Expected behavior Creating deployment stack should be blocked.

bmoore-msft commented 2 years ago

The ARM deployment engine (which stacks uses) doesn't do any schema validation... that's mostly historical but there are scenarios where a template may be valid at multiple scopes, so you'd have to change the source to use it at other scopes. It might be interesting to poke what kind of validation could reasonably be done given the schemas are never 100% complete, could be missing, etc.

What are your thoughts on the types of validation expected with having a given schema?

slavizh commented 2 years ago

@bmoore-msft don't do it. I have templates that deploy perfectly fine at Sub and MG scope even though the schema is only for sub.

bmoore-msft commented 2 years ago

;) - good feedback. What's in the templates? Policies? Roles?

miqm commented 2 years ago

perhaps just a warning? to validate $schema property as we do in bicep

bmoore-msft commented 2 years ago

Clients could certainly warn - the API doesn't have the capability to warn, at least not in a standard way in ARM.

Where do you see the warning in bicep? I just tried crossing deployment & targetScope in bicep and did not get a warning...

miqm commented 2 years ago

in bicep when you import template as a module schema is used to determine the target scope type.

bmoore-msft commented 2 years ago

Ah got it... so in VS Code?

slavizh commented 2 years ago

@bmoore-msft yes, we have solutions policies, custom rbac roles and role assignments that work perfectly fine no matter the scope. Overall the biggest problem was that policy names on MG scope are 24 characters max compared to Sub which is higher but that is RP problem not ARM.
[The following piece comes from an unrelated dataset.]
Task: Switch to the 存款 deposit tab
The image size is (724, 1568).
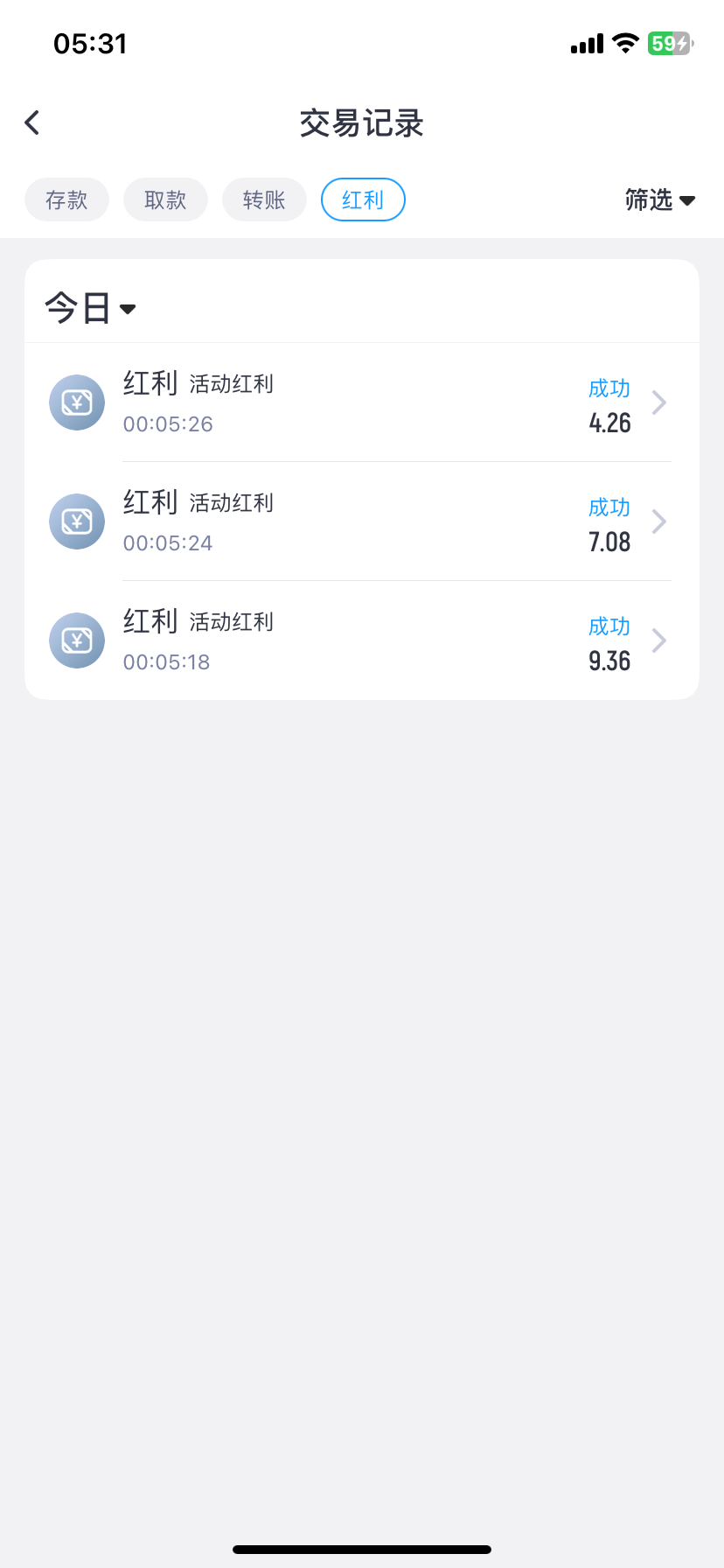Action: [66, 200]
slavizh commented 2 years ago

Bicep does not care about the target deployment as well. target is only useful for VSC. Basically if ARM does not care why Bicep or Deployment Stacks should.

miqm commented 2 years ago

in deployments it doesn't care (as this is CLI/pwsh job, not bicep), but when you include ARM template as a module (nested deployment) it does, not only in VSCode but also during build.
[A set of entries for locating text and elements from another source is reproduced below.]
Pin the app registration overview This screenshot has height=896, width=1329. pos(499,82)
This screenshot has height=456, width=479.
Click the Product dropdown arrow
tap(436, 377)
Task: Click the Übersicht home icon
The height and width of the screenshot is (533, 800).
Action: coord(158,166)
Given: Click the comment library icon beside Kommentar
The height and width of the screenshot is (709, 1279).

alex-frankel commented 2 years ago

Az CLI verifies that the deployment target matches the targetScope property. If you try to deploy a bicep file with targetScope = 'subscription' and then run az deployment group create ..., we will emit an error.

IMO, it is the right thing to do to be strict here, but in order to do this properly, we need to add the ability to set the targetScope to multiple scopes. i.e. `targetScope = [ 'resourceGroup', 'subscription', 'managementGroup']. I might recommend not doing any additional verification in stacks until we have that sorted out.